▶ **OBJECTIVE 1**
Please write out the records again, starting with the line that contains "You are a computer-use agent." and going on through the line that contains "tap(715, 539)". Keep the requests and add -142 to every coordinate in the answers, but leave out the pictures.

▶ **TEXT TO READ**
┄┄┄┄┄┄

A three-month cycle of activity

One of the most striking insights drawn from the experience in advanced clusters is that many dimensions of the framework for action critical to the success of an intensive program of growth are integral to the progress of less developed clusters. No matter what its stage of development, in every priority cluster it is beneficial that the friends, even if their numbers are few, make plans according to a three-month cycle of activity. This establishes a rhythm that helps the believers and institutions become more systematic in the process of consultation, action, and reflection, and prepares them for their eventual intensive program of growth.

Assessing the strength of the institute process

Another lesson derived from the experience of clusters with intensive programs of growth is that an assessment of the strength of the institute process should be measured by activity and growth and not solely by attaining numerical benchmarks. In some cases these benchmarks have become barriers to the advancement of clusters. During the previous Plan it was felt that achieving the propitious condition of having “a sizable group of devoted and capable believers who understand the prerequisites for sustainable growth” suggested that at least 40 to 50 believers needed to complete the sequence of courses before a dynamic environment for growth could be created. In many cases this is true, particularly if fewer than half of those believers arise to serve and translate what they have learned in the institute courses into constructive action. However, recent experience has shown that in some regions a far smaller number of friends, when fully engaged in the framework for action, can initiate and sustain a growth process of steady enrollments, provided the new believers are nurtured and trained to quickly join in shouldering the work of the Cause in their cluster. The difference in these clusters is that the efforts of the believers who have completed the sequence are augmented by the vigorous participation in the activities of the Plan by the friends at earlier levels of the sequence.

Laying the foundation for a program of growth

As you know, an important realization is that no two clusters are exactly alike. In particular, the less developed clusters that have the furthest to advance over the next few years have quite different strengths, demographics, receptivity, and other conditions. The task of assessing the strength of such clusters requires a careful look at the ability of the individuals in that particular cluster to begin to put in place, through teaching and core activities, the basic elements of a growth program. As the human resources in such clusters become more abundant and the believers more effective in their teaching work, the program of growth will reach an intensive stage. Thus the need of the institutions to view their criteria for advancing clusters in a fresh way is not merely a call for flexibility but for recognizing that the movement of clusters from one category to another is a seamless process of systematic, organic growth, rather than a hierarchical set of hurdles.

A renewed emphasis on teaching

In clusters at an early stage of development, it is possible to work with a core group of believers—say five to ten—and by giving them a vision of the framework, assisting them to make plans, and accompanying them in teaching and other acts of service, set in motion a process that will lead to sustained growth. One should never underestimate what a handful of capable tutors can do and how effectively they can respond to growth and raise up new human resources. The vital component of such an incipient growth program is an emphasis on teaching, which needs to be present from the start. Again, this is a key element of learning from clusters with intensive programs of growth. Those that have attained a healthy, sustainable growth pattern are characterized by a focus on teaching, in particular direct teaching, and not just on extending invitations to core activities. Where intensive programs of growth have stalled at a plateau of low numbers of enrollments, the dimension missing from the framework for action is direct, collective teaching.

┄┄┄┄┄┄

▶ **OBJECTIVE 2**
In the text on cluster growth, what dimension of the framework for action is missing where intensive programs of growth have stalled at a plateau of low enrollments?

▶ **AVAILABLE RECORDS**
┄┄┄┄┄┄

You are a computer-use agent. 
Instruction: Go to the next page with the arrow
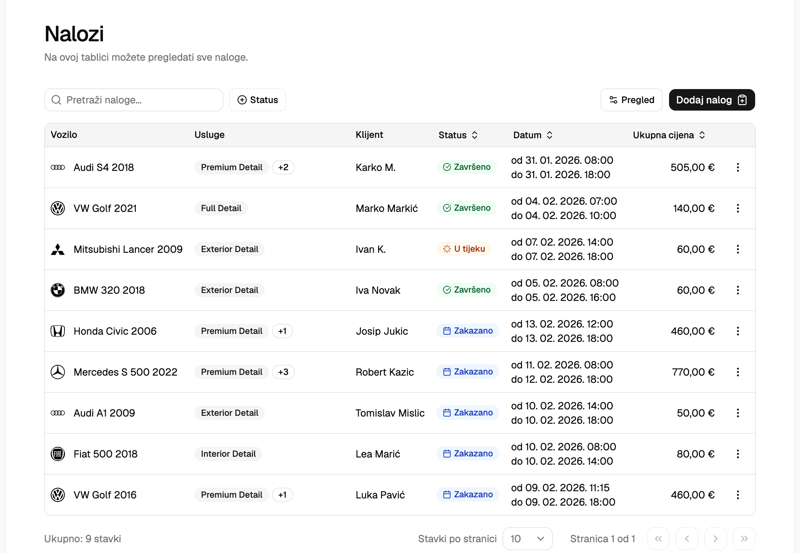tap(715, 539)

┄┄┄┄┄┄

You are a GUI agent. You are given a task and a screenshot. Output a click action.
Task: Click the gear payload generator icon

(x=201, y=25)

┄┄┄┄┄┄

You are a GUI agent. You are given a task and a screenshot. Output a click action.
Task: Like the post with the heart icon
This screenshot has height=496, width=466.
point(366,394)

┄┄┄┄┄┄

▶ **CORRECT OUTPUT 1**
You are a computer-use agent. 
Instruction: Go to the next page with the arrow
tap(573, 397)

▶ **CORRECT OUTPUT 2**
Direct, collective teaching.